* **ASSIGNMENT**: Only the lines from the one with "Viewport: 1318px width, 896px height." through the last belong in the output; print them exactly as given below.

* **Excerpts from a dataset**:

▬▬▬▬▬▬▬▬▬▬

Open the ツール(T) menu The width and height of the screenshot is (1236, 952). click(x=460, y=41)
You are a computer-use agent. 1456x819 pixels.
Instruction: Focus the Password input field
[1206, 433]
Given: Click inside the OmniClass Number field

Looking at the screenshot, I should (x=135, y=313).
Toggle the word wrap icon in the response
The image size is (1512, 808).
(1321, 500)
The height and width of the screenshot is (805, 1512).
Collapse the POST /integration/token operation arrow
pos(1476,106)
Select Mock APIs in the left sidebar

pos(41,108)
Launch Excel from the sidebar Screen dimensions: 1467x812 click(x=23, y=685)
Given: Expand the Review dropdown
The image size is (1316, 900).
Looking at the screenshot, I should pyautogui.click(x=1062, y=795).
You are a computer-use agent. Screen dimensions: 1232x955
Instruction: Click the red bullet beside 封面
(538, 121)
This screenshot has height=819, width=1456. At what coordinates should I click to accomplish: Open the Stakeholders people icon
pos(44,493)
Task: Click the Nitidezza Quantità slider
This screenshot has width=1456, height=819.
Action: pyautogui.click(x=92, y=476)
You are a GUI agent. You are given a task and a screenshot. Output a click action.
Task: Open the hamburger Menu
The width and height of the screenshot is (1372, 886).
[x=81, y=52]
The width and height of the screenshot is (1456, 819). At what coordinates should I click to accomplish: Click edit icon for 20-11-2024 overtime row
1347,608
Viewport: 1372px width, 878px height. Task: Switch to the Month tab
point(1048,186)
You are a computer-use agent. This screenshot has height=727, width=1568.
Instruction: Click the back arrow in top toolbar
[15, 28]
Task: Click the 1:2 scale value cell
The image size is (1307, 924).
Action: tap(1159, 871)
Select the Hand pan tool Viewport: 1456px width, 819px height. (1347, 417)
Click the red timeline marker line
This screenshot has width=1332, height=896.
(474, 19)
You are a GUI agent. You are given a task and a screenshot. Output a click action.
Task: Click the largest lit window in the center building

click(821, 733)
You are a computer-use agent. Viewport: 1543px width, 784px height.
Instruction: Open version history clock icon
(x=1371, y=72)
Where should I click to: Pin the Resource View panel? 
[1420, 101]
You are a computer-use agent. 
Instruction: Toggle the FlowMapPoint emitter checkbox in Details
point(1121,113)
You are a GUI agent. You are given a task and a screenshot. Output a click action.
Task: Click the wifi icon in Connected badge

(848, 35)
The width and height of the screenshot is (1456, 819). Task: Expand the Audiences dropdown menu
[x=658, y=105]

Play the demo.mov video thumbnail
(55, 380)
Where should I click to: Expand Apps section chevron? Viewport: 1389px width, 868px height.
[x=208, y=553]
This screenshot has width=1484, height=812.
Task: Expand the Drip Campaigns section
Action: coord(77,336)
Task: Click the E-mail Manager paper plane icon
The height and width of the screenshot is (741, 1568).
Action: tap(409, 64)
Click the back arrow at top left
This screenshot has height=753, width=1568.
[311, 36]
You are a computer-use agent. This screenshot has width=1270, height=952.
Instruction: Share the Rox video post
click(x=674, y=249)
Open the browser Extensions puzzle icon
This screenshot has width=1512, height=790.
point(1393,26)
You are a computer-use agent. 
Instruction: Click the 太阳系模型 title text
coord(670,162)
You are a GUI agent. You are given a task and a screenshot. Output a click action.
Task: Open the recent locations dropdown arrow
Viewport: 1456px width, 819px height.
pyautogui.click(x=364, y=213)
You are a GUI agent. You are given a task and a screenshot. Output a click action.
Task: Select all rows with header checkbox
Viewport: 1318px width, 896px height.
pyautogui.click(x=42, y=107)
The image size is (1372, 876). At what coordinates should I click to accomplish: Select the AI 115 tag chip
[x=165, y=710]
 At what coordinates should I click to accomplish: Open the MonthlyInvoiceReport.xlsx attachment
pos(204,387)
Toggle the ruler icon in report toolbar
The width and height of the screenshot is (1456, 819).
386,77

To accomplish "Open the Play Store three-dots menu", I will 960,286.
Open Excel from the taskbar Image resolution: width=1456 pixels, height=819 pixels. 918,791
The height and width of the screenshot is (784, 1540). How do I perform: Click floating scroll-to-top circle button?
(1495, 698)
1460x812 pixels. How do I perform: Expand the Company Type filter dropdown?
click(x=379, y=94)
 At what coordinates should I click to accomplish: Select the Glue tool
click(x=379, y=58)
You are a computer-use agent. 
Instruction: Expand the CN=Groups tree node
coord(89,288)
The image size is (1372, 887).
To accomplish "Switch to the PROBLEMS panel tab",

▬▬▬▬▬▬▬▬▬▬

* **SOLUTION TO THIS TASK**:
Viewport: 1318px width, 896px height.
pyautogui.click(x=42, y=107)
The image size is (1372, 876). At what coordinates should I click to accomplish: Select the AI 115 tag chip
[x=165, y=710]
 At what coordinates should I click to accomplish: Open the MonthlyInvoiceReport.xlsx attachment
pos(204,387)
Toggle the ruler icon in report toolbar
The width and height of the screenshot is (1456, 819).
386,77

To accomplish "Open the Play Store three-dots menu", I will 960,286.
Open Excel from the taskbar Image resolution: width=1456 pixels, height=819 pixels. 918,791
The height and width of the screenshot is (784, 1540). How do I perform: Click floating scroll-to-top circle button?
(1495, 698)
1460x812 pixels. How do I perform: Expand the Company Type filter dropdown?
click(x=379, y=94)
 At what coordinates should I click to accomplish: Select the Glue tool
click(x=379, y=58)
You are a computer-use agent. 
Instruction: Expand the CN=Groups tree node
coord(89,288)
The image size is (1372, 887).
To accomplish "Switch to the PROBLEMS panel tab",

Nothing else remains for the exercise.